In an extract from the latest issue of Wisden Cricket Monthly, available to pre-order now, Phil Walker celebrates the great Derek Underwood.

Pre-order issue 77 of Wisden Cricket Monthly now

The news broke around Monday lunchtime on the last day of the Championship’s second round. At The Oval, where I was, the union flag, fluttering dementedly in the April gales, was lowered to half-mast above the pavilion. Same as at Chelmsford, where Kent were scrapping to avoid defeat.

Soon enough the messages started coming through, one from a former colleague, reminding me of the time he interviewed him in his living room, supping Darjeeling from the Underwoods’ best china and leafing through the old family albums. Mournful official statements began popping up in inboxes. Grainy clips of lightness and sparkle started appearing on media sites. Everywhere, the sense of a community of souls, sighing and pausing and taking a breath. England’s greatest slow-not-slow spinner-cum-cutter bowler – our schoolteacher-shirted, eyes-a-sparklin’, Chaplin-footed ballet dancer of a left-armer – had died. Deadly, gone for 78.

At that moment it felt right and good to be there, at that ground, where final chapters are baked into the soil. Minds inevitably turned to Underwood’s match, the final Ashes Test of 1968, and one of the game’s great cinematic moments. Make a film of it and call it The Last Hour.

Hubristic? Perhaps. But this was more than just another game, and much more than some last-session finale after a downpour. Think of Basil D’Oliveira, England’s adopted South African, recalled to the side, strumming 158 and inadvertently changing the world. Think of the homespun post-war symbolism of local spectators, at the behest of dear old M.C. Cowdrey, dashing home for rags and mops to help soak up the puddles on the rain-lashed outfield.

And think of a 22-year-old from Bromley, jauntily unplayable, driving it harder and harder into the pitch as the minutes ticked by.
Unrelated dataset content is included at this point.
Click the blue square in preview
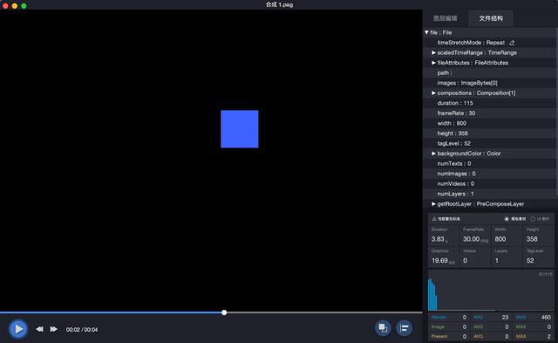Viewport: 558px width, 343px height. pos(240,129)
Derek Underwood had played seven Tests by that stage for a single five-for against Pakistan, but that final evening, in the insulting sunshine, given an hour or so to claim five more to halve the Ashes, he had the time of his life. The final wicket fell with six minutes left. The boy finished up with seven for spit. The optimism of the will, indeed.

There were others. A 10-for at Leeds in 1975, giving up 82 runs from 52 overs, suffocating the Chappell brothers and Dougie Walters. A first-innings seven-for at Adelaide in the midst of a bruising series in which, as perpetual nightwatchman, he always seemed to be fending Jeff Thomson bumpers off his unprotected skull, stoically shotless and as brave as they got. And that was just Australia. In all he took 297 Test wickets.
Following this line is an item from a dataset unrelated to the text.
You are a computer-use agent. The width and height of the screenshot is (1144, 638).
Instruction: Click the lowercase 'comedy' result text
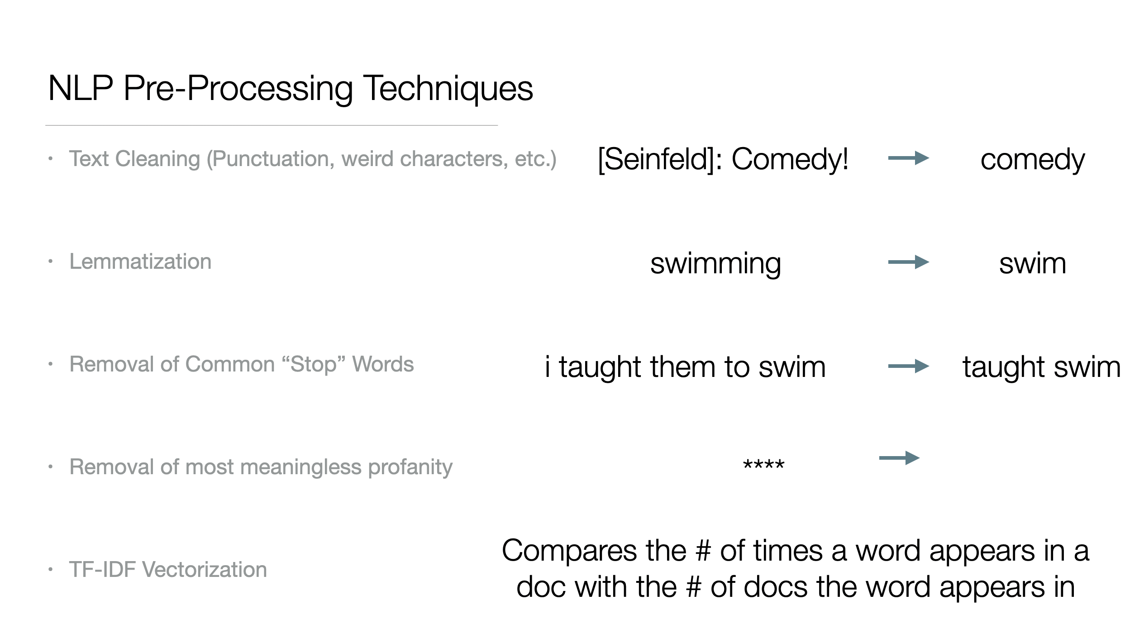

Duty was his thing. It was no easy call, persuading Deadly to go over the wicket, or to bowl a little slower on certain pitches. Mike Brearley, who captained him in Test cricket, found him to be a reluctant tinkerer, observing that for such a great bowler, Underwood was often uncertain about deviating too far from the orthodox. Only once, on the eve of the Old Trafford Ashes Test in 1977, did Brearley successfully twist Underwood’s arm by showing him hand-drawn diagrams of field placings that the England skipper insisted would be in play should he consider changing his angle of attack. By game time, after some convincing, Deadly was on board. He took 6-66, the old devil.
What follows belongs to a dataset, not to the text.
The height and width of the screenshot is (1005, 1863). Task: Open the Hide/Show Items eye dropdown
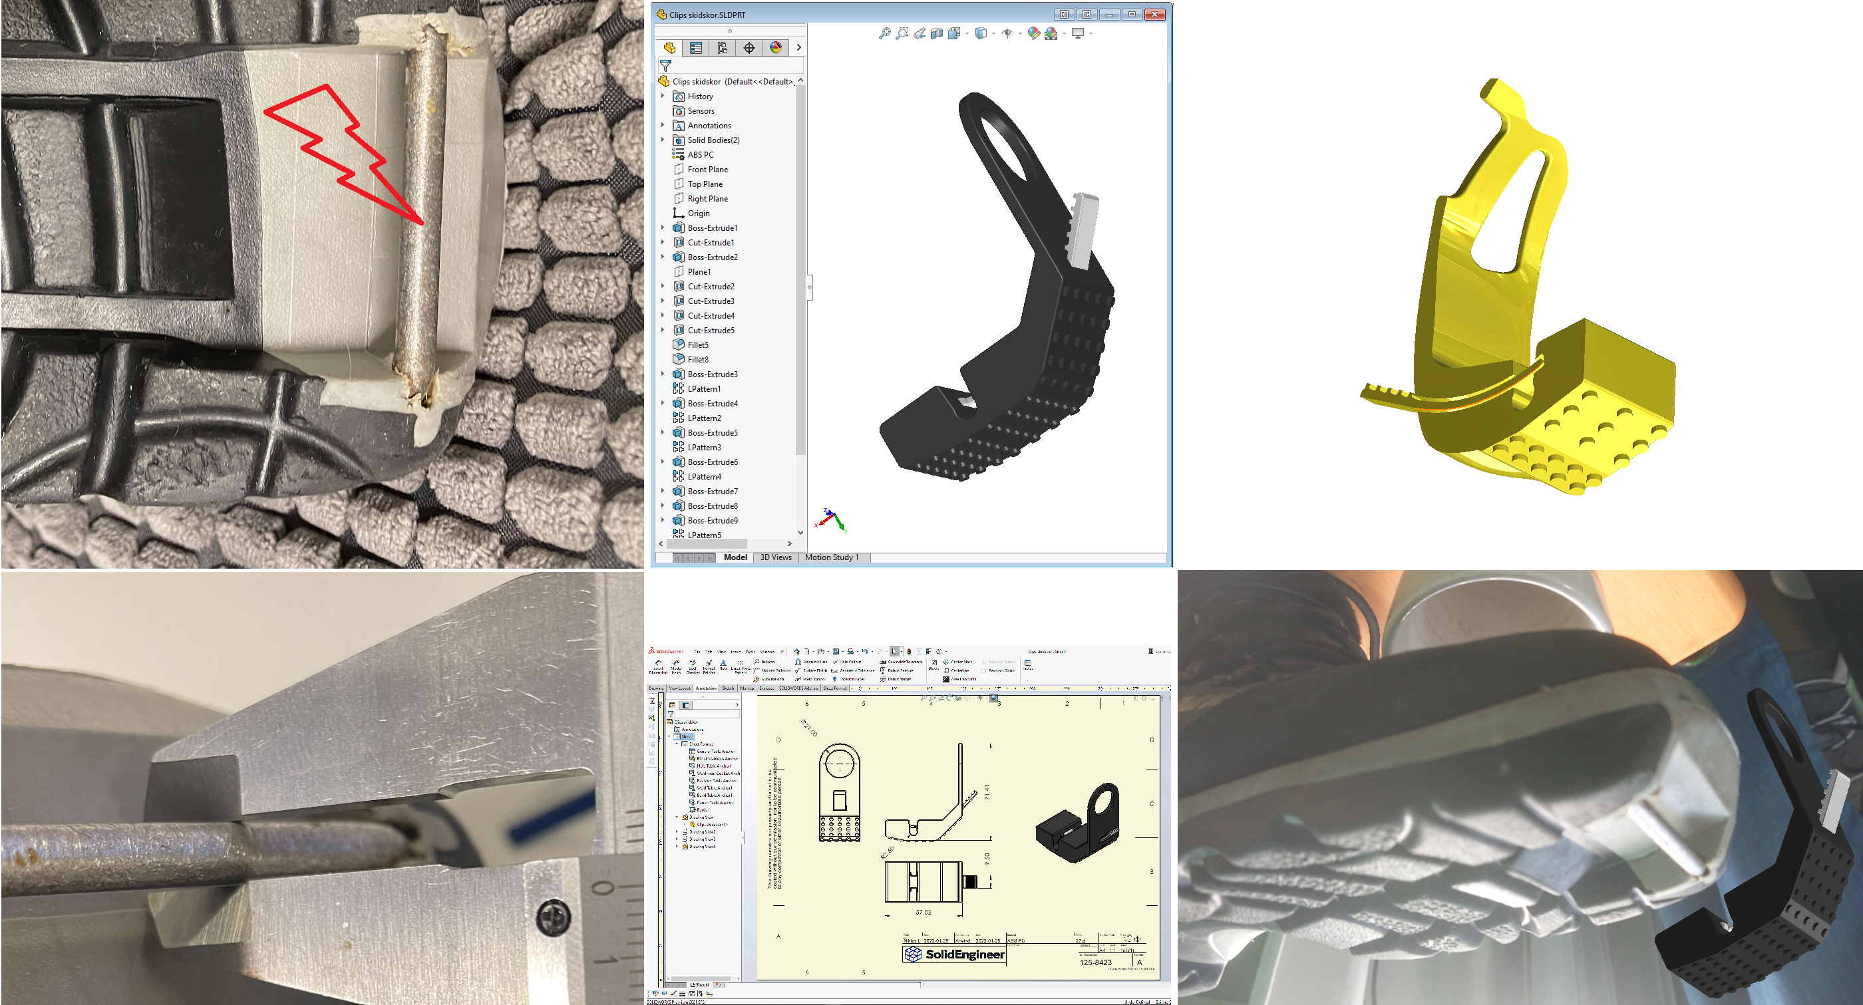(x=1020, y=33)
Run a line along the top echelon of English cricketers from Underwood’s era and you’ll find only a handful eluding any of the various categories marked confrontational, cantankerous, detached, challenging, aloof… or any other euphemism for ‘tricky bastard’. Underwood fell into none of those. A more popular pilgrim you could not wish to find. It made him a natural choice for MCC president, and for the same role at Kent, his first and truest love, the club for whom he played over 900 times, taking 2,523 wickets.

Cricket is about bonds forged, allegiances made and held onto. In 2011, two years after Underwood’s induction into the ICC’s Hall of Fame, the Annexe Stand at Kent’s St Lawrence ground was renamed the Underwood & Knott Stand in recognition of one of the English game’s great quintessential partnerships. Deadly and Knotty were made for each other.

It’s fun to ask not so much if Derek Underwood would have been successful in the modern era – in this time of DRS and trigger-finger umpires, daredevil shotmaking and white-ball riches – as to wonder just how gigantic he would have been. Think of it. That style. That zip and fizz. He was so ahead of his time that the game took four decades to catch up. It was almost as if, like all the true greats, that boy, bounding up to the sawdust-caked crease on a wet one in London – in perfect concord with life’s design – must have known the game’s secret truths all along.